Le bleuet de corymbe en mode « lutte intégrée »

Par Violaine Joly-Séguin, agr., M.Sc.

 

Les plantations de bleuet en corymbe sont en expansion au Québec depuis une trentaine d’années. Les pionniers du bleuet géant du Québec auraient acheté les premiers plants des États-Unis et les auraient implantés dans la région de Franklin, il y a de ça près de 60 ans. Comme les superficies de production n’ont cessé de croître jusqu’à aujourd’hui, les problèmes phytosanitaires qui accompagnent généralement une monoculture, tels les insectes ravageurs et les pathogènes, ont aussi pris de l’ampleur.
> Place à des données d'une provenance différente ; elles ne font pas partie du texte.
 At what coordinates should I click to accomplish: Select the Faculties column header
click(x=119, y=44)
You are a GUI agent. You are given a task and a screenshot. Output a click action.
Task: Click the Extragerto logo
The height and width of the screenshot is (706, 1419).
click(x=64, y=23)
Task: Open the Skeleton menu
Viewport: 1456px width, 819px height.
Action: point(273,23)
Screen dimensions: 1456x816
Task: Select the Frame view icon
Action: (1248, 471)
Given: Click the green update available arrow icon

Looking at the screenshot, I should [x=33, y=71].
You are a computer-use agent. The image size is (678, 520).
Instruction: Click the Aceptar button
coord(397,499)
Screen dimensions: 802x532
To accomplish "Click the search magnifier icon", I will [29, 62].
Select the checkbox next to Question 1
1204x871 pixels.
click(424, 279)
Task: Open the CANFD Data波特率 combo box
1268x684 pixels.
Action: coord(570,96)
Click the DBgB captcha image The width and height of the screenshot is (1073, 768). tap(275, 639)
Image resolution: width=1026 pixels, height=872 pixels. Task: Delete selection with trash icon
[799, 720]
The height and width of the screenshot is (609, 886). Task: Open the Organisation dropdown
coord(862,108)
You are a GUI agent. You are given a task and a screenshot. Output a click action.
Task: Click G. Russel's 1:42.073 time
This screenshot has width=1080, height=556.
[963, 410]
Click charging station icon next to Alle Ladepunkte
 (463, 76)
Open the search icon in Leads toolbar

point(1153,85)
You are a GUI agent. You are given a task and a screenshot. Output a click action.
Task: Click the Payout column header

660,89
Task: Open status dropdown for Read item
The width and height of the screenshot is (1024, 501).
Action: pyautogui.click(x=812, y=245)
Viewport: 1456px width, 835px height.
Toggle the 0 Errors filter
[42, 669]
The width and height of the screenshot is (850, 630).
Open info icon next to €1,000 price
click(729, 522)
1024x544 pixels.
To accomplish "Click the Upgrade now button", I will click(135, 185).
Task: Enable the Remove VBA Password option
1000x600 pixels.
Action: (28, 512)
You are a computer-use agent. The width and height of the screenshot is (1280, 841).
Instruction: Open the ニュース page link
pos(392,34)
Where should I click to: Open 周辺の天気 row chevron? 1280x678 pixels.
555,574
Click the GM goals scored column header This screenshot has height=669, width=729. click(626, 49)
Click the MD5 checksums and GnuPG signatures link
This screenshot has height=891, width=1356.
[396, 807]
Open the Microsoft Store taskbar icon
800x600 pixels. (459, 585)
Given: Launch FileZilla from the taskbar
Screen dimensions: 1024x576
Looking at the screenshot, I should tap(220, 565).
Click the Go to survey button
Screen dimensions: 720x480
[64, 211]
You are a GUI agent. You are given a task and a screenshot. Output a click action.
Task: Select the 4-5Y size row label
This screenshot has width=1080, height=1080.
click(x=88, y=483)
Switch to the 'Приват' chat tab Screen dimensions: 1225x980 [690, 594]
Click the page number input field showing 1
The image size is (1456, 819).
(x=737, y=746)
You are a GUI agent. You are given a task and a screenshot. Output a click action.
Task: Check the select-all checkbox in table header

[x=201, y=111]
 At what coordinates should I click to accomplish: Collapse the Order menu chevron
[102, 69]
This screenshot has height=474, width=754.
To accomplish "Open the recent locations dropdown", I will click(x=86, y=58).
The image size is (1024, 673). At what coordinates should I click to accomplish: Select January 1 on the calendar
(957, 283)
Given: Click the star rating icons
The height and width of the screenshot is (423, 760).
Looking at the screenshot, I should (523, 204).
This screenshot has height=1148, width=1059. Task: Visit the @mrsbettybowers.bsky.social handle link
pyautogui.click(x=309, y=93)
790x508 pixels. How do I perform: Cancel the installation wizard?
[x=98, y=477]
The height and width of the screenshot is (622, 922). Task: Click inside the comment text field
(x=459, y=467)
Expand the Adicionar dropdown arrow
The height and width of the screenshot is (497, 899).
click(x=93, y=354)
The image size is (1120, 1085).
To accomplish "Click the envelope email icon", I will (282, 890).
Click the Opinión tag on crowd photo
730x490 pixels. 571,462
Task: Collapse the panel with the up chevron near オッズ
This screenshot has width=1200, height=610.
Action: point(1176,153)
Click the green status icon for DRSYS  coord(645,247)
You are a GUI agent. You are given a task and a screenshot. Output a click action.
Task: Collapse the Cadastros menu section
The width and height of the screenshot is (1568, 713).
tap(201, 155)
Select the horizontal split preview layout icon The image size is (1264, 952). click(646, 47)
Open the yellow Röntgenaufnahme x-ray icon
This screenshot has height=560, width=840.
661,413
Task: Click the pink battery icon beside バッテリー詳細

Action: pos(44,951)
Vers la fin des années 90, on voit apparaître au Québec la mouche du bleuet, Rhagoletis mendax. La mouche pond dans le fruit, ce qui produit une larve blanche. Les consommateurs auront la mauvaise surprise de voir la larve grimper au-dessus du panier de bleuets, après quelques heures dans le réfrigérateur. Cet insecte ravageur est régi par l’ACIA, ce qui rend le dépistage obligatoire lorsque la récolte de bleuets doit être acheminée d’une région à une autre. Dans des cas de pertes de contrôle sur la mouche, cela peut s’avérer catastrophique au niveau environnemental, en termes d’applications d’insecticides. On doit donc agir en prévention et faire le dépistage de la mouche du bleuet systématiquement sur toutes les bleuetières, à l’aide de pièges collants. Afin d’éviter le développement de résistance aux insecticides, on encourage les producteurs à utiliser le bio-insecticide « GF-120 », en alternance avec les produits de synthèse.

Plus récemment, on a vu apparaître la drosophile à ailes tachetées, Drosophila suzukii, ainsi que le scarabée japonais, Popillia japonica, dans les bleuetières du Québec. Ces deux insectes proviennent d’Asie et s’adaptent plutôt bien sous les conditions du Québec depuis leur introduction. Bien que pas encore homologué, l’ail liquide (souvent préparé à la ferme) pulvérisé autour de la bleuetière s’avère une technique efficace pour lutter contre la drosophile. L’ail est un répulsif naturel et doit être pulvérisé avant l’arrivée de l’insecte. Cette petite mouche à fruits provient des boisés et s’achemine de l’extérieur de la bleuetière vers l’intérieur au moment du mûrissement avancé des fruits. Il serait avantageux que ce produit devienne homologué, car il s’agit d’une alternative intéressante aux produits chimiques. Son emploi pourrait éventuellement être devancé au stade de la véraison dans le but de lutter contre les populations de scarabées et de mouches du bleuet.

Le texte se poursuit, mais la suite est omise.